La présence de la serviette de table se répand. La plupart des convives l’attachent autour de leur cou pour protéger les collerettes imposantes portées à l’époque par les femmes et les hommes.
Puis l’usage de la fourchette se généralise à partir du XVIIe siècle et les convives prennent l’habitude de poser leur serviette sur les genoux, ce qui est encore la norme aujourd’hui, même si certains continuent à la nouer autour de leur cou, comme en atteste le tableau Le gourmand du peintre Louis-Léopold Boilly (1761-1845).
D’autres portent la serviette sur le bras gauche.
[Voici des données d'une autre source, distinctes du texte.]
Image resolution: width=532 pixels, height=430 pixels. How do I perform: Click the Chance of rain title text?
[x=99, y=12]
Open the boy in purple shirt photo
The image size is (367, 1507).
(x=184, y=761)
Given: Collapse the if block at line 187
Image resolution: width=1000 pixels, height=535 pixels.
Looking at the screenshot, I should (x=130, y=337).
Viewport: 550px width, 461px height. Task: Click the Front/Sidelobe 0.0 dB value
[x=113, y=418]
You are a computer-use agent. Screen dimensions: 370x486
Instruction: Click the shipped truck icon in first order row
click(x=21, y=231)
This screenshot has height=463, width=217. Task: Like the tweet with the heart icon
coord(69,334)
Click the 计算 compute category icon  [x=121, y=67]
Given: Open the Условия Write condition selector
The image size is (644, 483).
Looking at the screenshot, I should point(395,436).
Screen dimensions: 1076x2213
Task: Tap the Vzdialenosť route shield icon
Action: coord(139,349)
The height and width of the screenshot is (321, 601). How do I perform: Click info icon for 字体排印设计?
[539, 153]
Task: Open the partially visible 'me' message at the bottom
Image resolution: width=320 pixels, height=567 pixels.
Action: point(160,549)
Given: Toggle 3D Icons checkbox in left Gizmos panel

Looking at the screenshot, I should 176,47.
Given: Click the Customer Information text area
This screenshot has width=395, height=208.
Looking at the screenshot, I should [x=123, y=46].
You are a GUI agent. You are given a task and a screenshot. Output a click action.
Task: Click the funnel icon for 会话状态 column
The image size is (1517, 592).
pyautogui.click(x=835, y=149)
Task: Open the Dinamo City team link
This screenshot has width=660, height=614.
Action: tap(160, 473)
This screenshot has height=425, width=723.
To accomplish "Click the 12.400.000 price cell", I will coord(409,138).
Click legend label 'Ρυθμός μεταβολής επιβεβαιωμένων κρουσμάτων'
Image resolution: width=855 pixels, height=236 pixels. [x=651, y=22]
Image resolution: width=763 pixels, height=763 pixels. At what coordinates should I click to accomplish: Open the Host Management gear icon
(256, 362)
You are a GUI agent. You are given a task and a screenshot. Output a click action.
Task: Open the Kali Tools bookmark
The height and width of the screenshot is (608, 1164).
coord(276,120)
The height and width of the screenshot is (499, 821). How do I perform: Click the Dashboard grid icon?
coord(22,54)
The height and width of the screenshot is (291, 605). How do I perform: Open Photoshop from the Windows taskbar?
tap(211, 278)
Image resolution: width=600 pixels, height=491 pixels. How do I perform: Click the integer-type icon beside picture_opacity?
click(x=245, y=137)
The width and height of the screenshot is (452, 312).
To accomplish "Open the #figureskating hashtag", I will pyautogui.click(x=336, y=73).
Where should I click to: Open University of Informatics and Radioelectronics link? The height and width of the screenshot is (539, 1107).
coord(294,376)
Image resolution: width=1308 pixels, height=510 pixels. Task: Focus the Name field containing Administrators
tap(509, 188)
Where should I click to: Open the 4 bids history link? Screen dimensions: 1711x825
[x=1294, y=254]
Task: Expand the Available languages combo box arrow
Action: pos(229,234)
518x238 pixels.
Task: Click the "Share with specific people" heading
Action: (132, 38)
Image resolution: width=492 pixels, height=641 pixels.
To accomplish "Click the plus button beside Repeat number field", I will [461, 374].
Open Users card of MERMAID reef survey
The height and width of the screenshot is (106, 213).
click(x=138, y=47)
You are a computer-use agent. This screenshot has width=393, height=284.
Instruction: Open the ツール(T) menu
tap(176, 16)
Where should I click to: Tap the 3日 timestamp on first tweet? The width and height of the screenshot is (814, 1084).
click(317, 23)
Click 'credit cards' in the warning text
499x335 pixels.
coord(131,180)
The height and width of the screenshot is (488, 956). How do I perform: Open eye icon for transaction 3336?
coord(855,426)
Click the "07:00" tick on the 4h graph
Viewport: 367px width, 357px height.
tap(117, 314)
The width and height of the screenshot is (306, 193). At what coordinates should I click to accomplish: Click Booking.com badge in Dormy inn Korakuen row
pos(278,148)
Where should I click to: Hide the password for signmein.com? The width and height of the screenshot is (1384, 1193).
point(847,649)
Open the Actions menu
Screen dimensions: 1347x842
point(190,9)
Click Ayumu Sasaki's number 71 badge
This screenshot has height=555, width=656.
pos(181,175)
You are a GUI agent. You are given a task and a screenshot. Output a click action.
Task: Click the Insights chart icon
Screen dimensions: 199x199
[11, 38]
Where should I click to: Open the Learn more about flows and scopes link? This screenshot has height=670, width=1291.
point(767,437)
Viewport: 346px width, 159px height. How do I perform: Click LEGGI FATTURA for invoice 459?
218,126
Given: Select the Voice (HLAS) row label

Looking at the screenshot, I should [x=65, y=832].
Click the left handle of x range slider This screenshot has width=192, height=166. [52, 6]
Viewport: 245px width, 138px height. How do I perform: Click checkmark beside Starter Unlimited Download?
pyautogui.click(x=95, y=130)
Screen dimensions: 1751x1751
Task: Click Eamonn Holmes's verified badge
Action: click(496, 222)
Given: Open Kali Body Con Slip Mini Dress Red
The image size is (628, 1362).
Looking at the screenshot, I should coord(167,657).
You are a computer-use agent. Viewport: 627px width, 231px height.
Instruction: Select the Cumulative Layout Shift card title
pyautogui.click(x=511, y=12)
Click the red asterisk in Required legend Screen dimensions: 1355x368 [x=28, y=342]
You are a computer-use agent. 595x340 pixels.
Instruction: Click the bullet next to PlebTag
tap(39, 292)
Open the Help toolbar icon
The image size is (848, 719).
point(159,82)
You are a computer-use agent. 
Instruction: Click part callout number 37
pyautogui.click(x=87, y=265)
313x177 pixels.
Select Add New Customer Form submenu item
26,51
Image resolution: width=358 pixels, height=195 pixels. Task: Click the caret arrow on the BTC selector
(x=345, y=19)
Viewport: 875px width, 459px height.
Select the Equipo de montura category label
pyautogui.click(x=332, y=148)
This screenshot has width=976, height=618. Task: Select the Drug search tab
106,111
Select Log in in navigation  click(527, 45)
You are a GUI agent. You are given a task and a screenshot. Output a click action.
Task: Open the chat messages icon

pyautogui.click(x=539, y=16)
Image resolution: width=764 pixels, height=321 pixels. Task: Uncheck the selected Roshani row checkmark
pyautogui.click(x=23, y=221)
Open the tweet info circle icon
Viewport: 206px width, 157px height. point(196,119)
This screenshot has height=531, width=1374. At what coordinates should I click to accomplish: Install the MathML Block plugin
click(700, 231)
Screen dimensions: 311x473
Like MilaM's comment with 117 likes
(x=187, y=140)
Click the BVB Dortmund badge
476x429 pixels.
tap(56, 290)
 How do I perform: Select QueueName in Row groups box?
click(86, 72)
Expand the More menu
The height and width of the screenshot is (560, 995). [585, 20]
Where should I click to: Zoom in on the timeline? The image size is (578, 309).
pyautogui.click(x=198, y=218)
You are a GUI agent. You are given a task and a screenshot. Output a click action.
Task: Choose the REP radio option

Cette tradition perdure chez certains garçons de café ou chefs de rang dans les brasseries. La serviette est pliée en trois dans le sens de la longueur et le pli fermé se trouve vers l’extérieur ; elle prend alors le nom de « liteau ».
L’évolution de la serviette de table des temps modernes à aujourd’hui
Au XVIIIe siècle, la serviette sert à mettre en avant le statut social de celui qui la possède. Elle prend alors une place importante dans les arts de la table. Elle peut être de couleur, comporter des motifs, être brodée avec un monogramme…
Au XIXe siècle, les serviettes sont d’une taille plus réduite, l’usage exclusif des couverts étant de rigueur. Elles deviennent un élément incontournable du linge de table et font partie du trousseau que les jeunes filles préparent en prévision de leur mariage. Cette tradition perdure jusqu’au début du XXe siècle.
Puis, en 1930, c’est l’arrivée des premières serviettes de table en papier commercialisées aux États-Unis par l’entreprise Scott Paper. Elles se popularisent dans les années 1950, tandis qu’elles étaient déjà utilisées en Chine pour servir le thé, depuis le IIe siècle av. J.-C. Elles portaient alors le nom de chih pha.
Si les serviettes en papier ont à présent remplacé les serviettes en tissu dans de nombreuses circonstances, elles n’ont pas pour autant détrôné ces dernières qui restent utilisées dans les grands restaurants et lors des repas de fêtes. De plus, on assiste à leur retour dans la vie de tous les jours, car elles permettent de préserver l’environnement en participant à la diminution de nos déchets.